Mitigation of calcification and cytotoxicity of a glutaraldehyde-preserved bovine pericardial matrix: improved biocompatibility after extended implantation in the subcutaneous rat model.

Abstract

Implanted non-crosslinked tissues suffer rapid degeneration, shrinkage and absorption, whereas standard crosslinked tissues cause local cytotoxicity and calcification. Both approaches diminish implant capacity for long-term function. The study aim was to examine the tissue-engineered characteristics (cytotoxicity, calcification potential, biocompatibility) of bovine pericardium, crosslinked with a low concentration of glutaraldehyde (GA) followed by ADAPT anti-mineralization, following prolonged implantation in a subcutaneous rat model. Bovine pericardium was decellularized with Triton X-100, deoxycholate, IgePal CA-630, and nucleases. The resulting matrices were allocated to: group I (control, n=10), crosslinked in 0.2% polymeric GA; and group II (treatment, n=10), crosslinked in 0.05% monomeric GA + ADAPT. Cytotoxicity was determined by in vitro cell seeding with human fibroblasts, and quantified using an Alamar Blue assay.
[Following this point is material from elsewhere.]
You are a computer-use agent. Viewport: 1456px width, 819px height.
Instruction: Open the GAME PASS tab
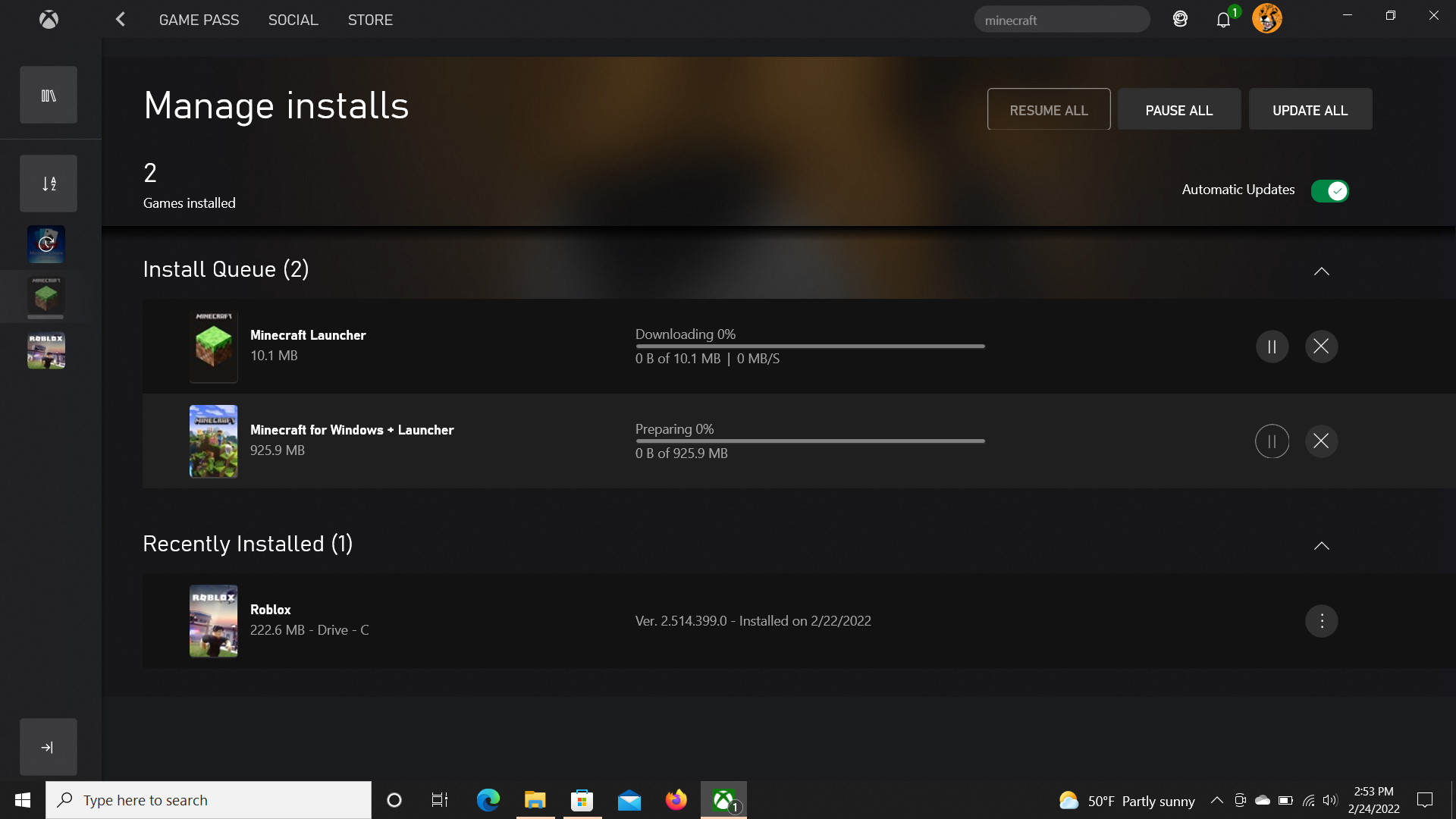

The matrices were then implanted in a subcutaneous rat model and retrieved after extended implantation times (26 and 52 weeks). This was followed by further histology, immunohistochemical staining, and measurement of calcium deposition. Complete acellularity and biostability were significantly (p < 0.01) achieved in group II. Inflammatory responses were reduced and beneficial host cell infiltration with neocapillary formation was limited to group II. Fibroblast infiltration was significantly increased from six to 12 months' implantation time. Only group II tested positive for Factor VIII and vimentin. After 52 weeks, extractable calcium levels were significantly (p < 0.001) reduced in group II (2.56 +/- 0.22 microg Ca/mg tissue) compared to group I (136.02 +/- 0.39 microg Ca/mg tissue). Acellular bovine pericardium, when crosslinked with a low concentration of GA and treated with ADAPT, retains and improves its integrity with a low immunoreactivity over a prolonged period. Host cell infiltration is also optimized over time. The maintenance of reduced calcification levels in group II suggests that such a biomaterial might have an advanced long-term in vivo potential.